Le KYSTE HYDATIQUE


Dr Djenfi

Maître-assistant en Pneumologie

 

 

Définition :

C’est une anthropozoonose cosmopolite, elle est due à la forme larvaire d’un Taenia du chien, Echinococcus granulosus, dont bovins et ovins sont les hôtes intermédiaires. L’homme est un hôte accidentel. L’atteinte pleuro pulmonaire est la seconde en fréquence (15-40 %) après celle du foie.

 

  1. I.Epidémiologie:

ü  Parasite : c’est un cestode de petite taille 3 à 6 mm de long. Le scolex comporte 4 ventouses et une double couronne de crochets. Le cou est très court. Le corps est constitué par 3 anneaux le dernier anneau (segment ovigère) mur renferme quelques centaines d’œufs. Il vit dans le premier 1/3 de l’intestin grêle du chien et de divers canidés.

 

ü  Cycle :

A/ cycle naturel : parvenu à maturité le dernier anneau se détache et est rejeté dans le milieu extérieur avec les déjections du chien, se lyse et libère les embryophores.

Les herbivores (mouton surtout) se contaminent en broutant l’herbe souillée. Arrivé dans l’estomac sa coque est dissoute et libère l’embryon hexacanthe qui traverse la paroi du grêle et gagne le foie plus rarement les autres organes et se transforme en larve hydatique qui n’atteint son développement complet que quelques mois voire des années.

Le chien s’infeste en dévorant les viscères hydatifères du mouton. Les scolex ingérés deviennent adultes en 6 semaines.

B/ cycle accidentel chez l’homme : l’homme se contamine en ingérant des embryophores après contact avec le chien qui porte les embryophores sur son pelage ou indirectement par ingestion d’eau et aliments souillés. Les œufs éclosent dans l’estomac et libère l’embryon hexacanthe. Ce dernier franchit la paroi intestinale, passe dans la circulation porte et arrive au niveau du foie sinon il poursuit sa migration et atteint les autres organes (poumon, cœur). L’embryon hexacanthe se transforme lentement en larve hydatique.

 

ü  Répartition géographique : elle est fréquente dans les zones d’élevage, le pourtour méditerranéen, l’Afrique de l’Est et l’Amérique latine surtout.

 

  1. II.:

* Le kyste est constitué de deux membranes :

   La membrane externe, cuticulaire, membrane hyaline blanchâtre protectrice vis-à-vis des bactéries et des grosses molécules mais laissant passer les éléments nutritifs.

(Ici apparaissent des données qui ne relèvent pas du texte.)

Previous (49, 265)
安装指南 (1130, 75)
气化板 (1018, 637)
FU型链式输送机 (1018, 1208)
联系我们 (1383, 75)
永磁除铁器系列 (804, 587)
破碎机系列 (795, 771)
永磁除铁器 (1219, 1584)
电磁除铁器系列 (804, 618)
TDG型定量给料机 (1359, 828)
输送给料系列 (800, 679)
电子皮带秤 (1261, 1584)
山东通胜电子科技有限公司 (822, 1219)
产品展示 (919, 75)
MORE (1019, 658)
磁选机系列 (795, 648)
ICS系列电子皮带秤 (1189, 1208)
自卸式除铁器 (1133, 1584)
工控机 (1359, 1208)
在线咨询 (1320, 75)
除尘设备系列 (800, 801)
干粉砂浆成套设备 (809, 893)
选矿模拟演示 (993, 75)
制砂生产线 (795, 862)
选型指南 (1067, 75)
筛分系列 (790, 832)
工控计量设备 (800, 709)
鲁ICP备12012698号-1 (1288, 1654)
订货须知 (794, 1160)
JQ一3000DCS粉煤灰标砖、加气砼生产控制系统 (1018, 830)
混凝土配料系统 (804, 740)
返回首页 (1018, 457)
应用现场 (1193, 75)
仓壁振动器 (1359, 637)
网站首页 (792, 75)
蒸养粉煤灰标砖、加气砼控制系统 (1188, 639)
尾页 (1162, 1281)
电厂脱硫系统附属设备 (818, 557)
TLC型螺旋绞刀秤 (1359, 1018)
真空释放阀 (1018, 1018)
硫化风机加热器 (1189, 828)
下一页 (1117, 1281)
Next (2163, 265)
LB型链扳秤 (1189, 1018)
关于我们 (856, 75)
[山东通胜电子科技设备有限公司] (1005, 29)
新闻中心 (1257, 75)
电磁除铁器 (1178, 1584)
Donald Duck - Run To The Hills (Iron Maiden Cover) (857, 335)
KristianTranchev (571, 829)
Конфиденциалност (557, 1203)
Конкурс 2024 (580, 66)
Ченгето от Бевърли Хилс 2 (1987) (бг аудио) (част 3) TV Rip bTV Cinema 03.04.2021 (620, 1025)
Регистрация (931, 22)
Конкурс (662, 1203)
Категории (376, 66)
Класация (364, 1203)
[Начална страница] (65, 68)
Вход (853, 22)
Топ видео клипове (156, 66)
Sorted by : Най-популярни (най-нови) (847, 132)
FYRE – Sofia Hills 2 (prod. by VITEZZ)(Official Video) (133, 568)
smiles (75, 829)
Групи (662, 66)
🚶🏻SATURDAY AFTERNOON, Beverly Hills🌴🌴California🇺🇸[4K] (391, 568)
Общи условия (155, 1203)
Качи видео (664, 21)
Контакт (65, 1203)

   La membrane interne, proligère ou germinative, responsable de la persistance de l’espèce.

* Il contient le liquide hydatique « eau de roche », les vésicules proligères, les vésicules filles et le sable hydatique constitué par les protoscolex.


* Autour du kyste, le parenchyme pulmonaire se tasse et devient l’adventice ou le péri kyste, où se développent progressivement une importante réaction granuloscléreuse et une riche néo vascularisation.

 

  1. III.La:

      Le kyste, asymptomatique, est souvent de découverte radiologique fortuite.

      Dans près de la moitié des cas, il est découvert à l’occasion de la fissuration du kyste. Elle a pour principal symptôme l’hémoptysie accompagnée de fièvre, de dyspnée, de toux et de rash.

      La rupture du kyste dans une bronche est à l’origine d’une vomique. Celle-ci constitue la manifestation la plus caractéristique. Elle débute par une douleur thoracique suivie du rejet d’un liquide clair, salé, mélangé à des débris de membranes ressemblant à des peaux de raisins. Le kyste peut se rompre également dans la plèvre, le péricarde.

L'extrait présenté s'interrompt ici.